**EXERCISE BRIEF**
Here the job is to copy the data exactly and to exclude every image from it.

**MATERIAL PROVIDED**
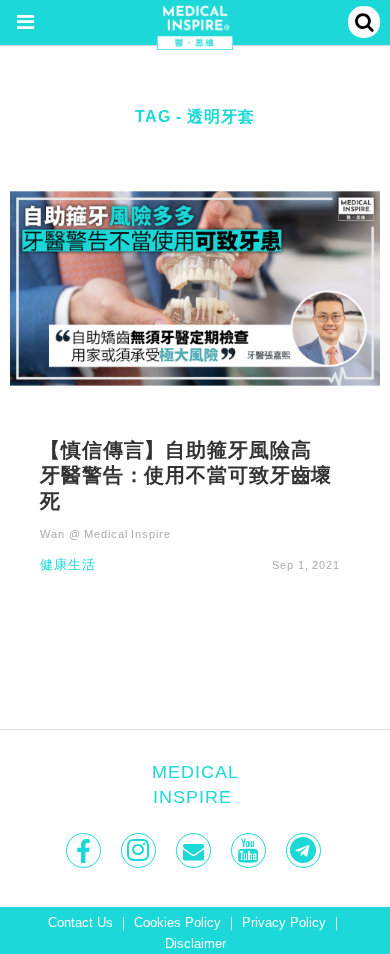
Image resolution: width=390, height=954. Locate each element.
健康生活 (68, 565)
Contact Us (80, 923)
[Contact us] (195, 850)
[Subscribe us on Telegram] (305, 850)
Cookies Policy (177, 923)
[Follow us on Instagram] (140, 850)
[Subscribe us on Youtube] (250, 850)
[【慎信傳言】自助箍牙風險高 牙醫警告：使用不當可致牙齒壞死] (195, 287)
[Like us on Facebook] (85, 850)
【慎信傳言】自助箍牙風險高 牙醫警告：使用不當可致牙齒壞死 (186, 475)
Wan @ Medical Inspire (105, 534)
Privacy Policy (284, 923)
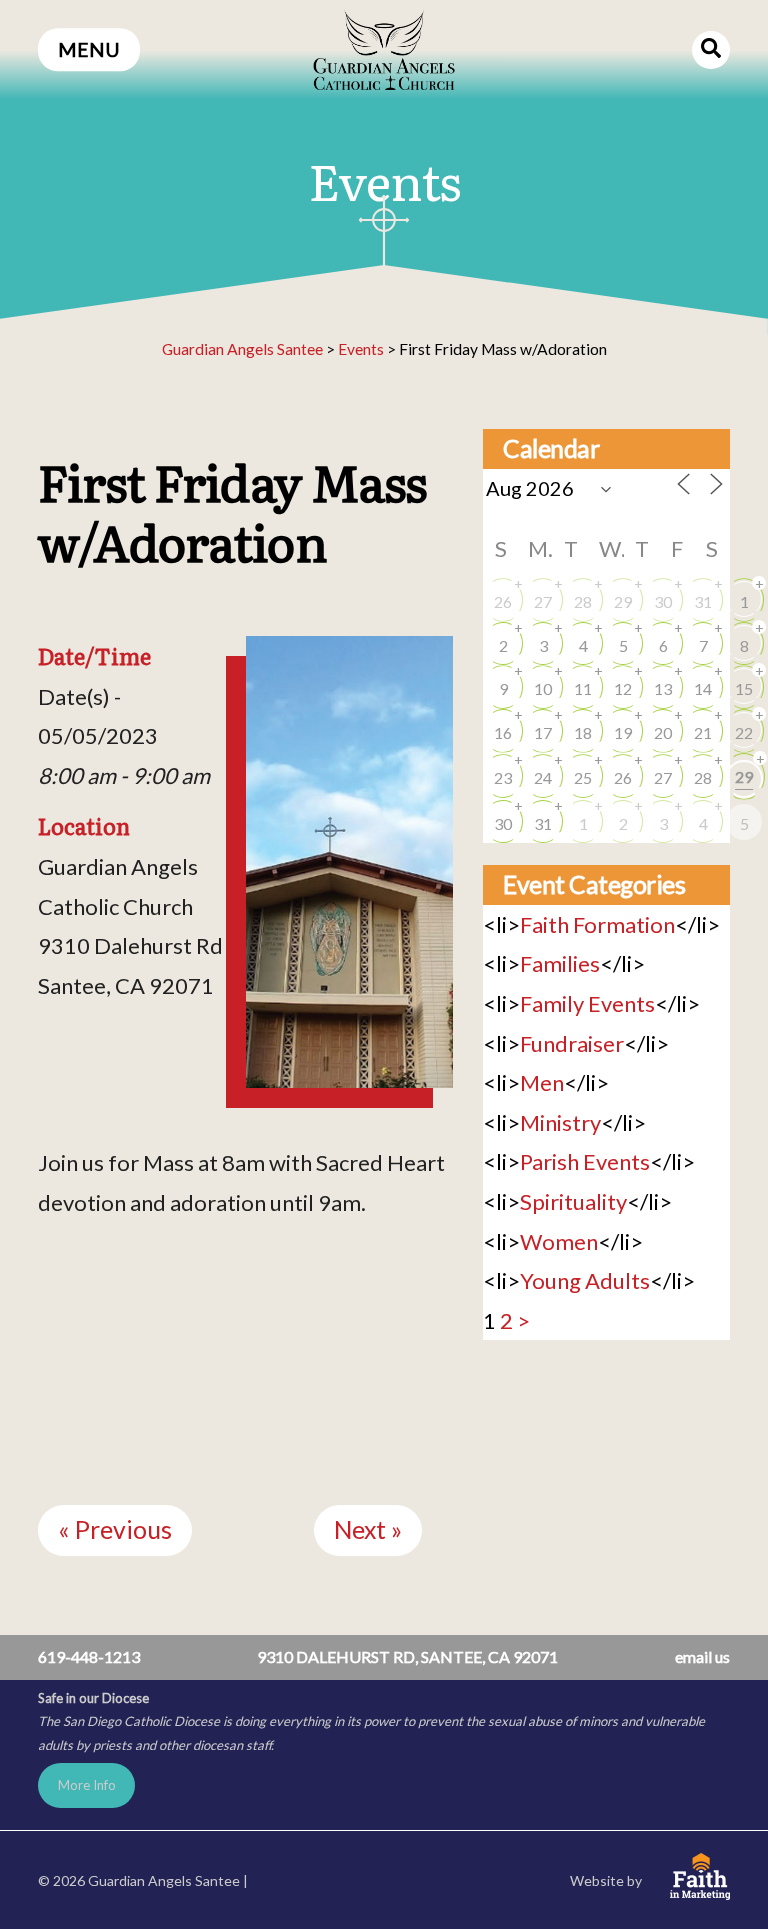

**ANSWER SPACE**
Image resolution: width=390, height=954. Locate each element.
健康生活 (68, 565)
Contact Us (80, 923)
[Contact us] (195, 850)
[Subscribe us on Telegram] (305, 850)
Cookies Policy (177, 923)
[Follow us on Instagram] (140, 850)
[Subscribe us on Youtube] (250, 850)
[【慎信傳言】自助箍牙風險高 牙醫警告：使用不當可致牙齒壞死] (195, 287)
[Like us on Facebook] (85, 850)
【慎信傳言】自助箍牙風險高 牙醫警告：使用不當可致牙齒壞死 (186, 475)
Wan @ Medical Inspire (105, 534)
Privacy Policy (284, 923)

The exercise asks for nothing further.